Ah, Nego Francisco usava bigode. Um bigode de respeito! Apesar de todo o carisma, o Nego era discreto, acreditem se quiser, ou tentava ser. Uma vez descobriram que o Nego tinha mais 2 filhos fora do casamento! Não sei se era verdade, mas andava tanta mulher atrás do Nego... Nego Francisco nunca foi escrachado. Acho até que era mineiro entende? Comia quieto... Mas quem prestasse a atenção, via o mulheril cantando o Nego. E era só mulherão, do tamanho de Nego Francisco. Pra quem está tentando imaginar, o Nego não tinha um físico daqueles de atleta não. Era sarado, do tipo magro, sem barriga, mas sem músculos além do normal. O carnaval era a época preferida dele: Aquela Avenida Presidente Vargas ficava pequena. Nego adorava comer churrasquinho no espeto e salsichão nos dias de folia. Pra fixar mais ainda na cabeça de vocês, o Nego Francisco olhava tudo, tudo que era mulher que passasse na rua! Acho que era no que o Nego era mais ligado, porque em outras coisas, confesso que o Nego era meio avoado.

Uma vez rolou um assalto lá na rua, e teve até corre corre. Era de manhã de domingo, o povo dormindo e pro azar do ladrão, o Nego tava chegando. Não lembro se era da farra ou do trabalho, na verdade tanto faz, porque o Nego era da noite. O bendito do indivíduo se escondeu numa casa com os moradores dentro. Pânico pra lá, pânico pra cá. O Nego invadiu a casa! Parecia a torcida do Flamengo gritando em gol de final de Brasileiro. Ah, como bom sujeito que era, Nego Francisco era Flamenguista. Acho que os gritos inspiraram o Nego, porque nem querer saber de arma ele quis. Só vimos ele sair com o sujeito agarrando pelo nuca, igual cachorro. Depois de muito bafafá, o Nego descobriu que o cara não tava armado e não ia roubar. O cara tava fugindo de alguém que não era a polícia. Boa pessoa que o Nego era... Deu uns sopapos no cara, mandou ele não voltar lá, mas falou pra ele correr pra se salvar, sem nem saber o que era.

Os fins de domingo do Nego eram na pracinha em frente a rua, aquela que tinha um trailler que vendia cachaça. O Nego sempre andava de pileque! Nego sentava a mesa e demorava a voltar pra casa, mas não porque queria... é que ninguém ganhava o Nego Francisco no jogo de damas. E sem perder, o Nego não ia embora. A molecada se amarrava em rir quando o jogo tava ganho, e o Nego olhava pro seu adversário e vacilava por querer.

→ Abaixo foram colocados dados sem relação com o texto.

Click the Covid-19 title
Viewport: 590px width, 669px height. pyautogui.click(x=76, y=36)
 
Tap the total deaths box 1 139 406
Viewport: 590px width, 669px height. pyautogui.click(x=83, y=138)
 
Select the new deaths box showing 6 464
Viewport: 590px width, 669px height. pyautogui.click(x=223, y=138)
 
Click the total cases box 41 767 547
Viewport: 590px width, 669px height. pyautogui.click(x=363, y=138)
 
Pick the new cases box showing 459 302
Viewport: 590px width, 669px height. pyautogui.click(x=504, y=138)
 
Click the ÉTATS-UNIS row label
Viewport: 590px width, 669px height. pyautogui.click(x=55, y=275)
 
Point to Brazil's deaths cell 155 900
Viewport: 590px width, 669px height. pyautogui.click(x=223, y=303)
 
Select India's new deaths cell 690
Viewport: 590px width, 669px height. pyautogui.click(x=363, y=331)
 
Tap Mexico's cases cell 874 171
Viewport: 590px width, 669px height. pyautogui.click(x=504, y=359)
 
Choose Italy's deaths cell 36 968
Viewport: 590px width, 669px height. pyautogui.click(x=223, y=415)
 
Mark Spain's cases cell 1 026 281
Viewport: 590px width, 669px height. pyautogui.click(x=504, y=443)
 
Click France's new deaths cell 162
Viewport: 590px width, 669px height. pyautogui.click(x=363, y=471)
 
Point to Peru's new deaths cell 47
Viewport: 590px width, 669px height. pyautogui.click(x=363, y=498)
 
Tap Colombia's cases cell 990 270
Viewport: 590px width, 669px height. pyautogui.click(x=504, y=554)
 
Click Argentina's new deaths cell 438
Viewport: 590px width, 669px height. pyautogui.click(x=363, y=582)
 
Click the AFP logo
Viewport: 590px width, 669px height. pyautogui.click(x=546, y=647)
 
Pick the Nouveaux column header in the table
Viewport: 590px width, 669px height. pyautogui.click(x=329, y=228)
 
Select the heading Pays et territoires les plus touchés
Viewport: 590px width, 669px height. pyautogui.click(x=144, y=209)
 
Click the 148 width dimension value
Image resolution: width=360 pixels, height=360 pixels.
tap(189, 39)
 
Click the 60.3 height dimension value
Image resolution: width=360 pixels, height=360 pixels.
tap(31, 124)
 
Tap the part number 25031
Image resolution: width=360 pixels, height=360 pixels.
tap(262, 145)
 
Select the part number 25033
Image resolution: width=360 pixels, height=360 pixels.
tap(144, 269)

Dizia ele: -Tô te dando uma colher de chá parceiro.

Foi nessa mesma praça a última vez que vi o Nego. Nosso último diálogo. A última palavra que Nego me disse foi: Parceiro.

Estava indo pro Colégio e o Nego tava sentado. Sentei do lado e perguntei se estava tudo bem. Nego Francisco não respondeu. Ficou ali parado, imóvel olhando todo o bairro, olhando a rua, de frente, que ficava silenciosa na segunda. Olhando os bares que ele tanto andou. Eu acho que Nego Francisco olhava mas não via. Sabe aquele olhar distante? Em transe? Nego continuou calado olhando até que eu quebrasse o silêncio.

-Nego, vou estudar.
-Vai com Deus Parceiro.

O dia que eu encontrar com o Nego novamente, eu conto a ele que sua história agradou tanta gente. Com certeza vou ouvir aquela sua gargalhada estrondosa de novo. Mas isso só um dia... Não agora.

Dizer que tudo isso é um conto, seria matar o Nego novamente.